The Associated Press reports that while the conspiracy theory’s roots extend far into the past, it got its name from a book published in France in 2011, Le Grand Remplacement (The Great Replacement) in which the author writes that Europe faces an African immigrant invasion; in the United States, the group labeled as the one to “replace” white inhabitants is mainly that of immigrants from Latin America, but the ideology can of course also take aim at Black people. In addition to its racism, the theory is also imbued with antisemitism, frequently identifying Jews as the “movers” behind such phenomena in the population. 

That element also features in the text ascribed to Gendron that was published online two days ahead of the Buffalo massacre. This is not the first “manifesto” by a shooter referencing an alleged conspiracy aiming to transform the population in countries that were previously predominantly white. 

The new document even repeatedly cites the declaration published by the perpetrator of the massacre in Christchurch, New Zealand in 2019. That same year, the conspiracy theory was also mentioned by gunman Patrick Crusius after he murdered 22 people in El Paso, Texas and admitted to targeting Mexicans. 

Recently analysts have observed the idea of “the great replacement” extending beyond the borders of the forums sought out by extremists on the Internet. The idea is permeating into society in an adapted form, whereby Blacks or immigrants are not described explicitly as inferior, and where the main villains are liberal politicians seeking to stay in power. 
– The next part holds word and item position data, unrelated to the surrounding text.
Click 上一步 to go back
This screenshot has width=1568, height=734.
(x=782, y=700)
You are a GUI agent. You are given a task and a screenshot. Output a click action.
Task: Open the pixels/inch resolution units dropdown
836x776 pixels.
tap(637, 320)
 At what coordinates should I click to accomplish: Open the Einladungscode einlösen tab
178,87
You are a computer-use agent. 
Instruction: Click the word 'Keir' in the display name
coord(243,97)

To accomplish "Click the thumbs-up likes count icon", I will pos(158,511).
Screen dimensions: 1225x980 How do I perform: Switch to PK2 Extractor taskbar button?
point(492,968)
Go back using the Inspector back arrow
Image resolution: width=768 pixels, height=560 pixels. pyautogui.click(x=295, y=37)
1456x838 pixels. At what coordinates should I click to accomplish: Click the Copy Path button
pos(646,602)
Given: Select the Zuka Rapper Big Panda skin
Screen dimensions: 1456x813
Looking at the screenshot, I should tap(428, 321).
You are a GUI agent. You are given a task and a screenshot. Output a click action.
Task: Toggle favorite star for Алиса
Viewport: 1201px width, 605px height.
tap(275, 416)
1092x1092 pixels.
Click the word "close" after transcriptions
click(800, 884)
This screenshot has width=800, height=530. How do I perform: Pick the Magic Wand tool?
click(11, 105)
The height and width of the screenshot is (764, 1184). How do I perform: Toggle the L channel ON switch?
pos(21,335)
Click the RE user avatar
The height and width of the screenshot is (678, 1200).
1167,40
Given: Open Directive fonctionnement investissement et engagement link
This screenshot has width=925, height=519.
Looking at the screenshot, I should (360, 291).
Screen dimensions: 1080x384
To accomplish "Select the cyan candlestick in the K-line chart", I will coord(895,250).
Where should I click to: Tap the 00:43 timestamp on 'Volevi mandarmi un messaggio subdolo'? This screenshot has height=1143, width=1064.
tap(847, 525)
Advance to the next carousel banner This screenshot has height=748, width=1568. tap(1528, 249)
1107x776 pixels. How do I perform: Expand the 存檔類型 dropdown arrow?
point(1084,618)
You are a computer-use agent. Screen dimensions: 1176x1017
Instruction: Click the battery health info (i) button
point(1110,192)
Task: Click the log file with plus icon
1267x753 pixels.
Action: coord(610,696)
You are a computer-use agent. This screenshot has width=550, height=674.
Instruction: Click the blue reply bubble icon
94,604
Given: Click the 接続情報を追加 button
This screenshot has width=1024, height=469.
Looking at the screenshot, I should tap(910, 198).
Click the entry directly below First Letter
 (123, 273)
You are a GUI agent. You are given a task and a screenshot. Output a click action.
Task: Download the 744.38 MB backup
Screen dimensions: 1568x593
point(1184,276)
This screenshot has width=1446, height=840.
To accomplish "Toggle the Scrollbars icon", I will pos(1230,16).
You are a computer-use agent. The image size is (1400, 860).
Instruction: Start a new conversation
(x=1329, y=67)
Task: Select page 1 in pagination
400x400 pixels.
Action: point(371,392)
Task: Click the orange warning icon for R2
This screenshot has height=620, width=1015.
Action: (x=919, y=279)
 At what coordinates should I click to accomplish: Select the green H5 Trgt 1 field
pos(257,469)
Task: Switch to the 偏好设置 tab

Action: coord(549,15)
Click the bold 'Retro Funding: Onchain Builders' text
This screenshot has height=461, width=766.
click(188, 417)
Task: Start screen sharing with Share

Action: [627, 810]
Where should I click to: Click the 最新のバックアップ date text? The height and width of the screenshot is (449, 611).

That is how Tucker Carlson, the Fox News cable station’s most popular commentator, presented the concept to his viewers last year when he said that “The Democratic Party is doing its best to replace the current electorate.” That unsubstantiated speculation was subsequently supported by US Representative Matt Gaetz, a Republican, while another member of the Republican leadership in the House of Representatives published ads on Facebook several months ago accusing the Democrats of engaging in a plan to “flood the voter rolls” with immigrants. 

“When you take milder versions of extreme ideas and begin promoting them as the truth, then suddenly you push quite a large public a bit closer toward the more extreme versions,” commented Nicholas Confessore, a reporter for The New York Times, in an interview Monday about the Republicans’ strategy. Already today, according to polls conducted for the Associated Press, about one third of Americans say they believe a politically motivated effort is underway to replace Americans born in the USA with immigrants.